# BRIEF 1
Repeat the stretch of the forum post on knock sensor codes from "you are correct" through "with scan tools...." word for word.
# BRIEF 2
Answer these questions from the forum post on knock sensor codes.
(a) Where are the crank sensors plugged in on these VORTEC motors?
(b) What should the helper use to tap on the engine block or cylinder head?
(c) What does the post say the device in the distributor is?

# TEXT PROVIDED
-------------------------
Did they get any knock sensor codes?


waynep71222 waynep71222
Enthusiast | Posts: 448 | Joined: 03/12
Posted: 01/12/13
01:08 PM

you are correct on that...

there are a few ways to check that if they don't have a scan tool.. to access codes..

with a timing light hooked up to the #1 spark plug wire.. somebody sitting in the drivers seat...  parking brake applied...    if it has an automatic transmission...   FOOT ON THE MAIN BRAKE PEDAL... truck in drive...     while watching the harmonic damper marks with the flashing light.. have another friend tap on the engine block or cylinder head with a LONG screwdriver...  or a long extension..  the timing should retard... as soon as the helper knocks on the block.. this is visible with scan tools....

DO NOT on these VORTEC motors.. attempt to adjust the ignition timing by turning the distributer... all it will do is mess up the fuel injection... these motors have CRANK SENSORS plugged into the 7 o clock position on the timing cover..  the device in the distributer is the cam shaft position sensor..   if the distributer drive gear is failing.. and it does happen.. or the housing bushing is failing... the distributer might need to be replaced..

before one does that.. they can carefully remove the distributer cap...  check the underside... for signs of burn thru.. there can be hidden cross arcing between the conductors running back and forth in the cap... as i have outlined below..
-------------------------
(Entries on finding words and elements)
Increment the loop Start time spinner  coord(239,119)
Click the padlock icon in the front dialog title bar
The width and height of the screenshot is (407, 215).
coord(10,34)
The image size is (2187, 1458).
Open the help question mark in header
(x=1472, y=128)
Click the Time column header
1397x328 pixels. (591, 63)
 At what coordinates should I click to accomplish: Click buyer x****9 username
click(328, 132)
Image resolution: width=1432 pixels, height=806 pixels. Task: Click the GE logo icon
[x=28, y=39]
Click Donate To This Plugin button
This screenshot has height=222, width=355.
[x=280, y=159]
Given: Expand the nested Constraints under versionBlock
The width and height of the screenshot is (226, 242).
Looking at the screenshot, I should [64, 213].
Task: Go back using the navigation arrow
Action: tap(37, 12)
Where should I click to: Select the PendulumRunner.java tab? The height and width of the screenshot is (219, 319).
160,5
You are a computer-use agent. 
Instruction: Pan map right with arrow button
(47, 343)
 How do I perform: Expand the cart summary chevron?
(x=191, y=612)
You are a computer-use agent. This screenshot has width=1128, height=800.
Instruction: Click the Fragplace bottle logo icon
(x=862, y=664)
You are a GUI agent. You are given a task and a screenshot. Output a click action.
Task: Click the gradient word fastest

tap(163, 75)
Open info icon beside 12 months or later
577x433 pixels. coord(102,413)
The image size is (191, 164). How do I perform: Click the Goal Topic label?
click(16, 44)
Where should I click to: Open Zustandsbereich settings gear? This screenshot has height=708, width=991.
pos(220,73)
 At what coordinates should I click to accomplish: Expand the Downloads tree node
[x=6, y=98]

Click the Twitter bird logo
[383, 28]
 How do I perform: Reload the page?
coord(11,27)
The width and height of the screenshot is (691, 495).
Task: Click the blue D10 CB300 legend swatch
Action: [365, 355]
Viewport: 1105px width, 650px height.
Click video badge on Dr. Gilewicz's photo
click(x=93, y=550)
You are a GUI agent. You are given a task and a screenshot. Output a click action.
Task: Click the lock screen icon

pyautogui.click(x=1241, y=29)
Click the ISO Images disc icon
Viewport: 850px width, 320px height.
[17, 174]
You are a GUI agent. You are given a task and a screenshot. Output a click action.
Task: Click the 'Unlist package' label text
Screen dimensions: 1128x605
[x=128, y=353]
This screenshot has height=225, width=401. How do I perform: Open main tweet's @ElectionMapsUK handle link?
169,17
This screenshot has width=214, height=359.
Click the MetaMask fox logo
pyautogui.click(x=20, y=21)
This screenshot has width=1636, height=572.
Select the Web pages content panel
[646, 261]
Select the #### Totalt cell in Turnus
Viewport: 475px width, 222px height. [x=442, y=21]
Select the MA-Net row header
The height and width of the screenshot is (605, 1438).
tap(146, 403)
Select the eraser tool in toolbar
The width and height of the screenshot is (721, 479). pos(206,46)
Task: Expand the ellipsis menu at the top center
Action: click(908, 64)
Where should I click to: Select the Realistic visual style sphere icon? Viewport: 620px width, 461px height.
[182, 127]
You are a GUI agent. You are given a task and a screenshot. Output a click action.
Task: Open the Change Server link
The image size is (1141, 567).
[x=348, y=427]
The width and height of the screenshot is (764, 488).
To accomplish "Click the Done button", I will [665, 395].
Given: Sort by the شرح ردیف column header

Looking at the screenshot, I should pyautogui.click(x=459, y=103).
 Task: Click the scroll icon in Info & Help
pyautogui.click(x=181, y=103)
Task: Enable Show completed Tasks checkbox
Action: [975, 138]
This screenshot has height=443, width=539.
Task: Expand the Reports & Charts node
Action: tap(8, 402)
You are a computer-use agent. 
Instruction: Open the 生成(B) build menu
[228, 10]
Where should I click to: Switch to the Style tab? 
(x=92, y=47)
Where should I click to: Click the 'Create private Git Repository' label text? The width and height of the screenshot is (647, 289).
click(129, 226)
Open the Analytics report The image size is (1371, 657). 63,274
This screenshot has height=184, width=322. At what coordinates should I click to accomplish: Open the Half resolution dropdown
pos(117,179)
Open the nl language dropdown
-------------------------
# RESPONSE 1
you are correct on that...

there are a few ways to check that if they don't have a scan tool.. to access codes..

with a timing light hooked up to the #1 spark plug wire.. somebody sitting in the drivers seat...  parking brake applied...    if it has an automatic transmission...   FOOT ON THE MAIN BRAKE PEDAL... truck in drive...     while watching the harmonic damper marks with the flashing light.. have another friend tap on the engine block or cylinder head with a LONG screwdriver...  or a long extension..  the timing should retard... as soon as the helper knocks on the block.. this is visible with scan tools....

# RESPONSE 2
(a) They are plugged into the 7 o'clock position on the timing cover.
(b) The helper should use a long screwdriver or a long extension.
(c) It is the cam shaft position sensor.